Monitoring Florida’s Rarest Plants: Golden Aster

Each November brings the start of the annual monitoring of Florida Goldenaster, Chrysopsis floridana. Florida Goldenaster is a narrow endemic aster that listed as endangered in 1986. It grows in open areas of sand in xeric habitats like scrub and scrubby flatwoods in West Central Florida.

Many of these areas have experienced rapid development or fire suppression, and the fate of the Goldenaster populations in the long term has been uncertain. In 2008, the Rare Plant Conservation Program began introducing new populations of Florida Goldenaster into protected sites, adding to introduction efforts begun by others in the late 1980s.

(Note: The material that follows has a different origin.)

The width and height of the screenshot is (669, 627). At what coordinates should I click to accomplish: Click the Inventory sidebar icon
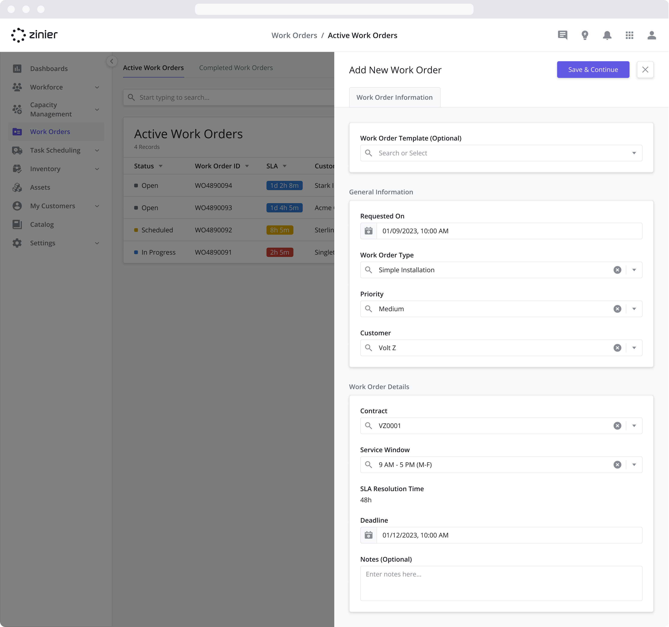(17, 169)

By 2019, half of all of the plants in the wild were in introduced populations. In order to determine the success of each introduction, annual fall monitoring has been performed. However, beginning in 2017, annual monitoring has also included a subset of natural populations along with the introduced populations. This provides comparative data to see if introduced populations are as resilient as natural populations, or if they are more so.

The annual monitoring changes in 2017 also included a partnership with Archbold Biological Station, which has continued into 2021. Archbold staffers Haley Dole, Elan Tran, and Sterling Herron flagging and measuring Florida goldenaster plants in an introduced population in Manatee County in November.

Monitoring of the Goldenaster populations is done by measuring plant survival, size, seedling recruitment, and reproductive output in experimental quads. Collating years of annual monitoring data will help us better understand the important demographic parameters of Florida Goldenaster such as lifespan, growth rate, recruitment and mortality rates, how it responds after fire, and how resilient it is to occasional stressors like drought or hurricanes. This information will go a long way towards learning how best to preserve the species into the future.